*** UDOSTĘPNIONY TEKST ***
Czy trener pytał o radę, jak rozwiązać problem z opaską kapitana? Komu ją przekazać?
Oczywiście, że nie. Ja nie będę decydował o tym. Nie chcę zdradzać, o czym rozmawialiśmy z trenerem Urbanem. Spotkanie było krótkie i miłe. Trener odwiedził nas w hotelu przed meczem.
Jak się czujesz przed wrześniowymi meczami? Sytuacja kadrowa nie jest łatwa, mamy wiele kontuzji, w tym Roberta Lewandowskiego, Jakuba Modera, wielu piłkarzy ma kłopoty z regularną grą jak Piotr Zieliński, Nicola Zalewski, Kacper Urbański czy Jakub Kiwior. Przed wyprawą do Holandii będziecie mieli tylko trzy treningi.
Najmocniejsze ligi ruszają dopiero pod koniec sierpnia. Mam nadzieję, że chłopaki zagrają jedno-dwa spotkania przed kadrą, ale dużo sparingów każdy miał przed ligą, dzięki czemu łapie dużo minut, więc mam nadzieję, że każdy przyjedzie gotowy i z dobrą energią, żeby zasuwać przez 90 minut.
W czym upatrujesz nadzieję na to, że w Rotterdamie uda się zapunktować, skoro w czerwcu przegraliśmy ze znacznie słabszą od Holandii Finlandią?
*** UDOSTĘPNIONE WPISY ***
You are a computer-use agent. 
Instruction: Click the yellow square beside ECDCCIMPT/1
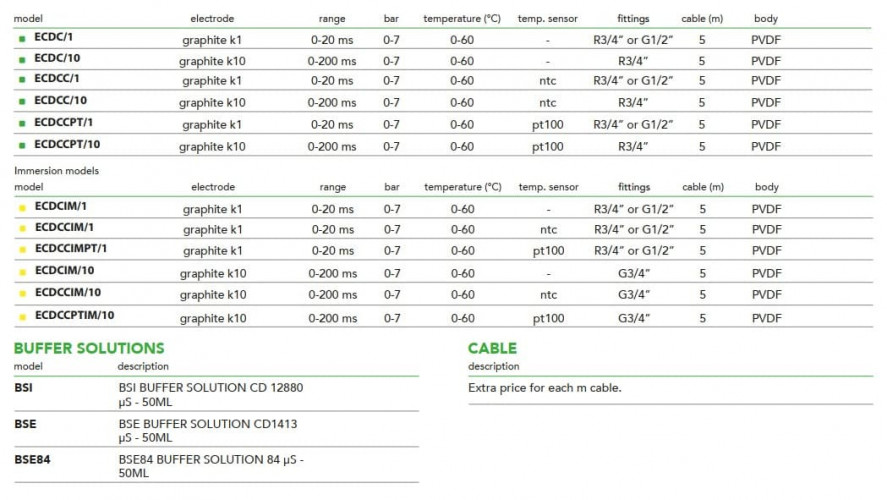click(22, 249)
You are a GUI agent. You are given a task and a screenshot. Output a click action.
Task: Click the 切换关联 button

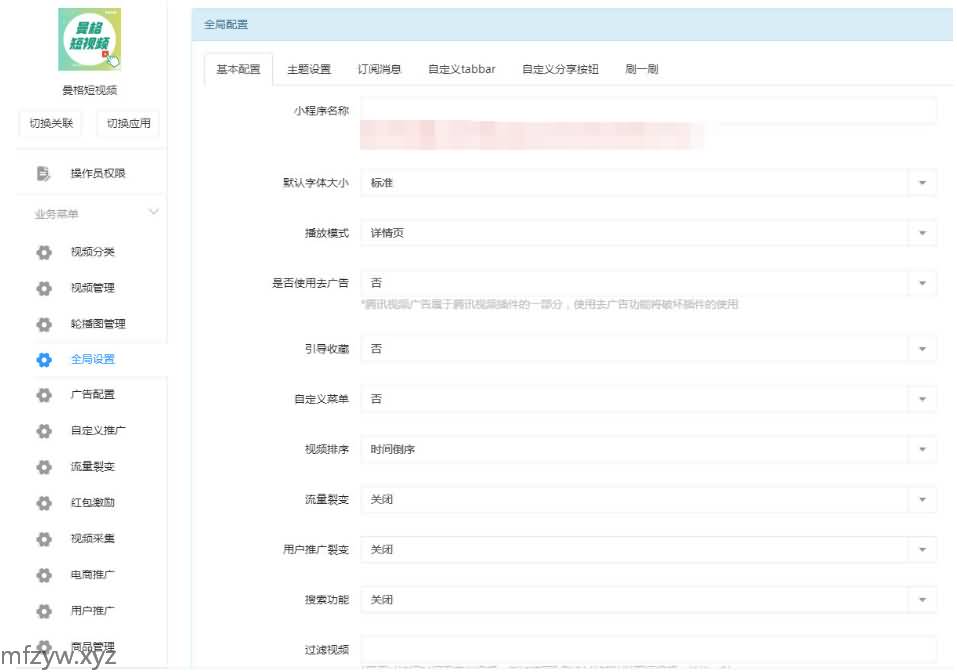(51, 124)
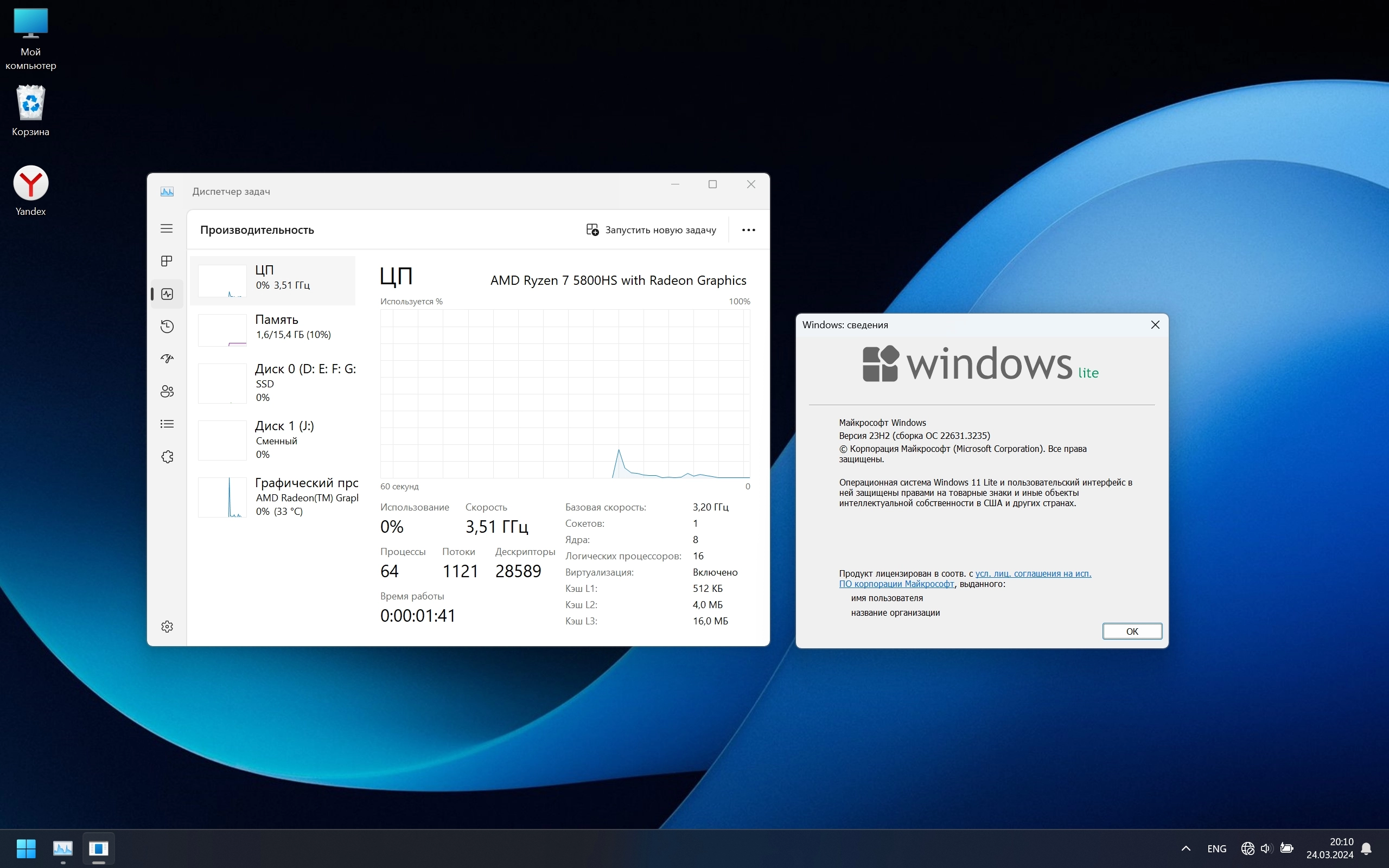Open the Users page icon
This screenshot has height=868, width=1389.
coord(167,392)
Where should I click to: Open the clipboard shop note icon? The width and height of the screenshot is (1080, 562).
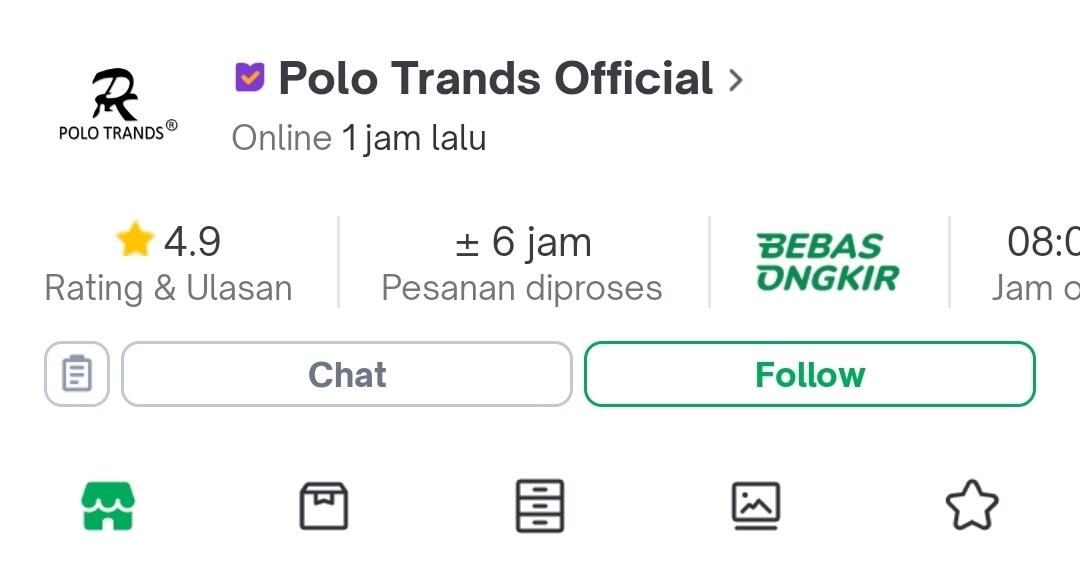77,375
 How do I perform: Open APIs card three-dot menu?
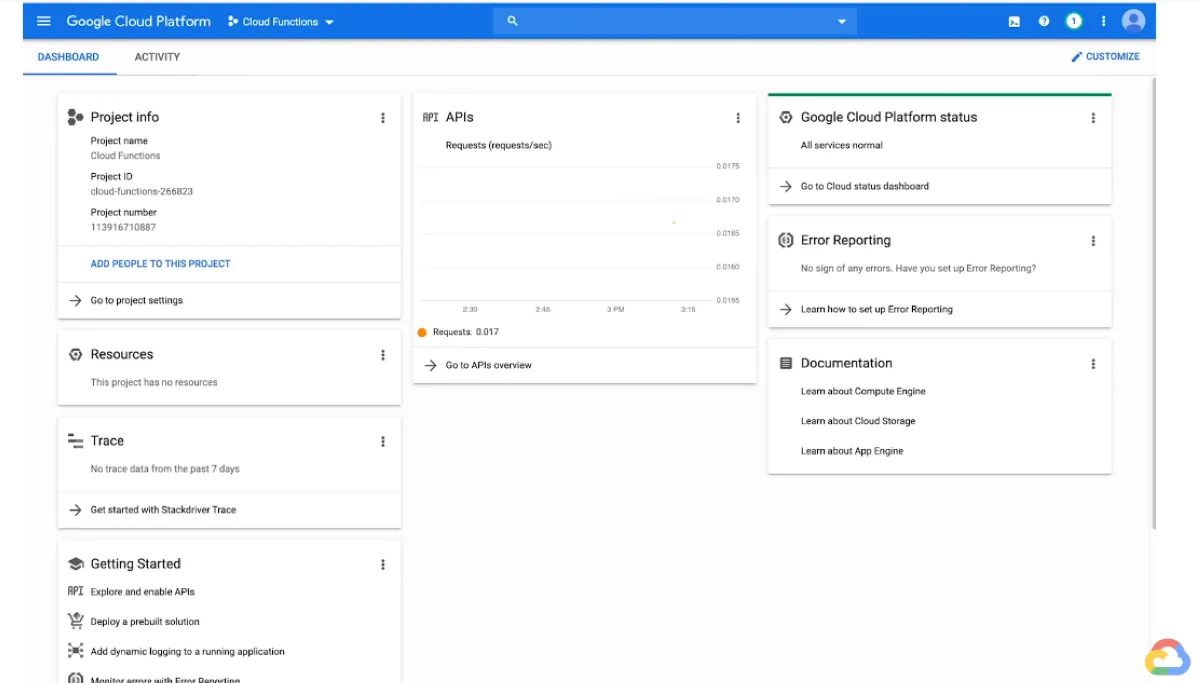click(x=738, y=118)
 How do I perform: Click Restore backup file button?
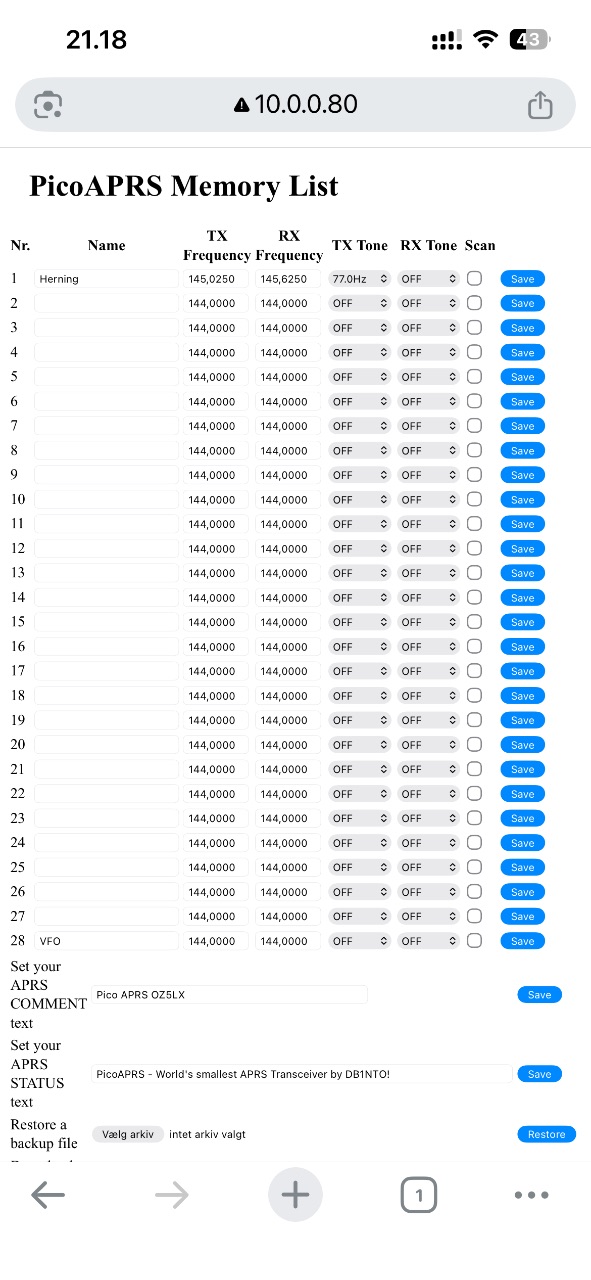547,1134
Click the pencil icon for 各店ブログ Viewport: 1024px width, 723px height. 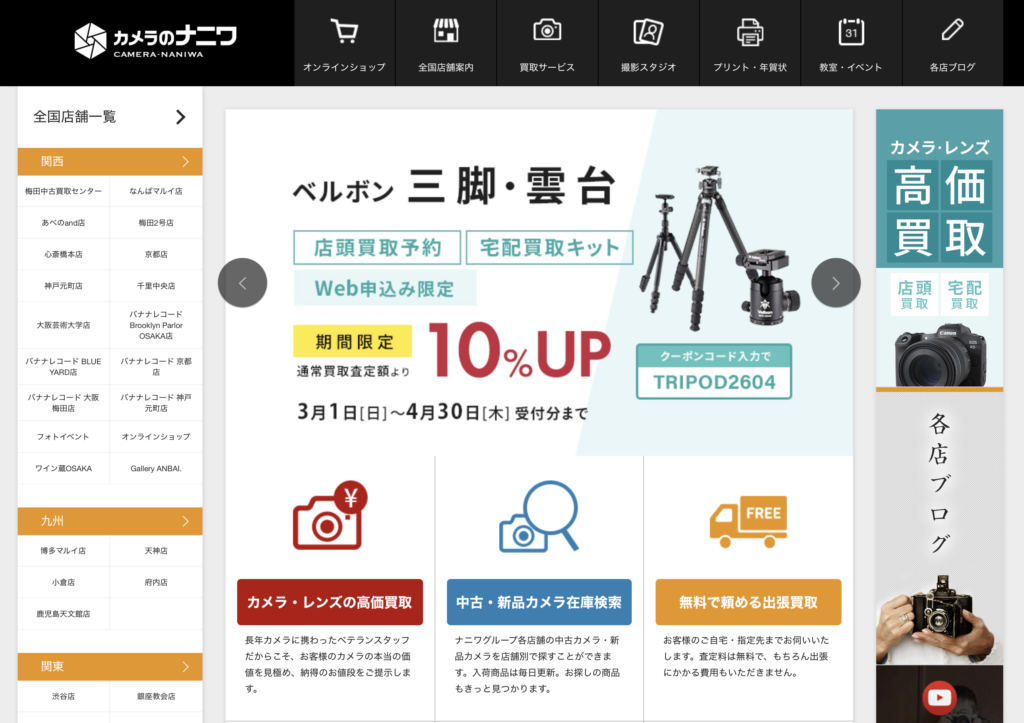click(952, 30)
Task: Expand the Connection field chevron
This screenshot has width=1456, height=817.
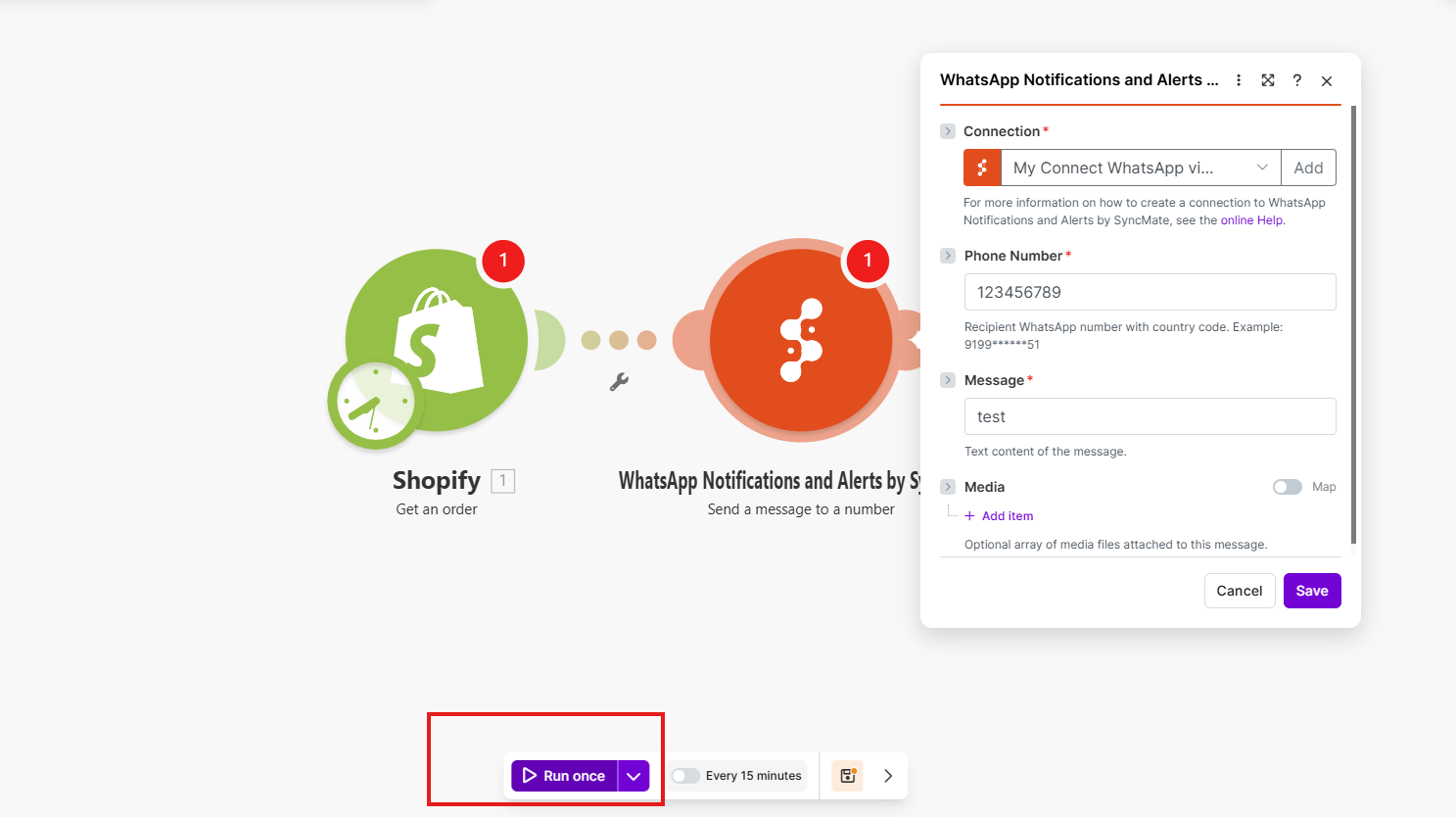Action: [948, 131]
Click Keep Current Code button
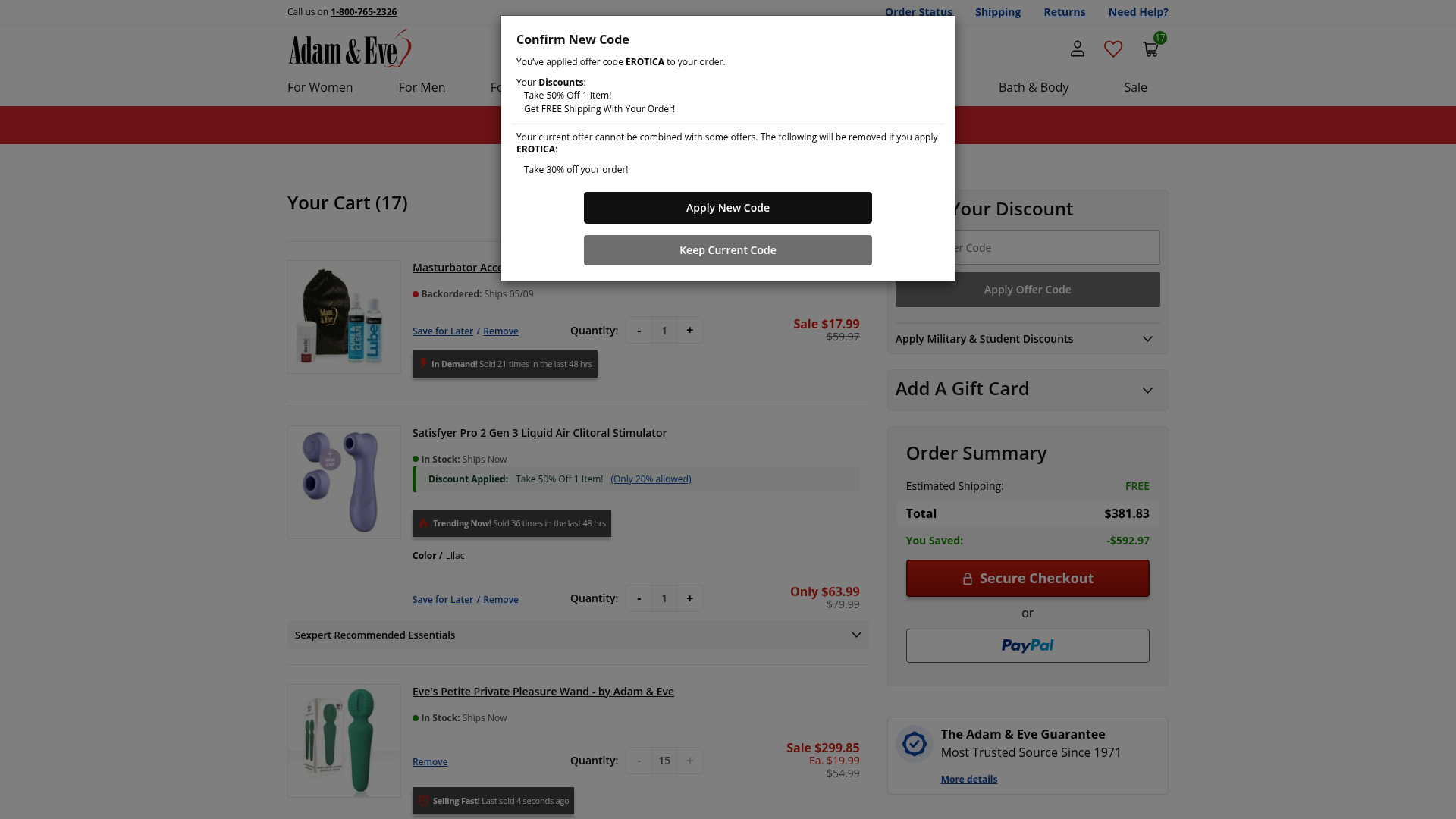This screenshot has width=1456, height=819. coord(728,250)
***
DO WYKONANIA:
1 – Powtórz wiernie fragment wywiadu, zaczynając od słów „Oczywiście, że nie.”, a kończąc po słowach „tylko trzy treningi.”.
2 – Ile treningów drużyna będzie miała przed wyprawą do Holandii według wywiadu?
Wpisy nie są tu potrzebne.

ODPOWIEDZI DO ZADAŃ:
1 –
Oczywiście, że nie. Ja nie będę decydował o tym. Nie chcę zdradzać, o czym rozmawialiśmy z trenerem Urbanem. Spotkanie było krótkie i miłe. Trener odwiedził nas w hotelu przed meczem.
Jak się czujesz przed wrześniowymi meczami? Sytuacja kadrowa nie jest łatwa, mamy wiele kontuzji, w tym Roberta Lewandowskiego, Jakuba Modera, wielu piłkarzy ma kłopoty z regularną grą jak Piotr Zieliński, Nicola Zalewski, Kacper Urbański czy Jakub Kiwior. Przed wyprawą do Holandii będziecie mieli tylko trzy treningi.

2 – Tylko trzy treningi.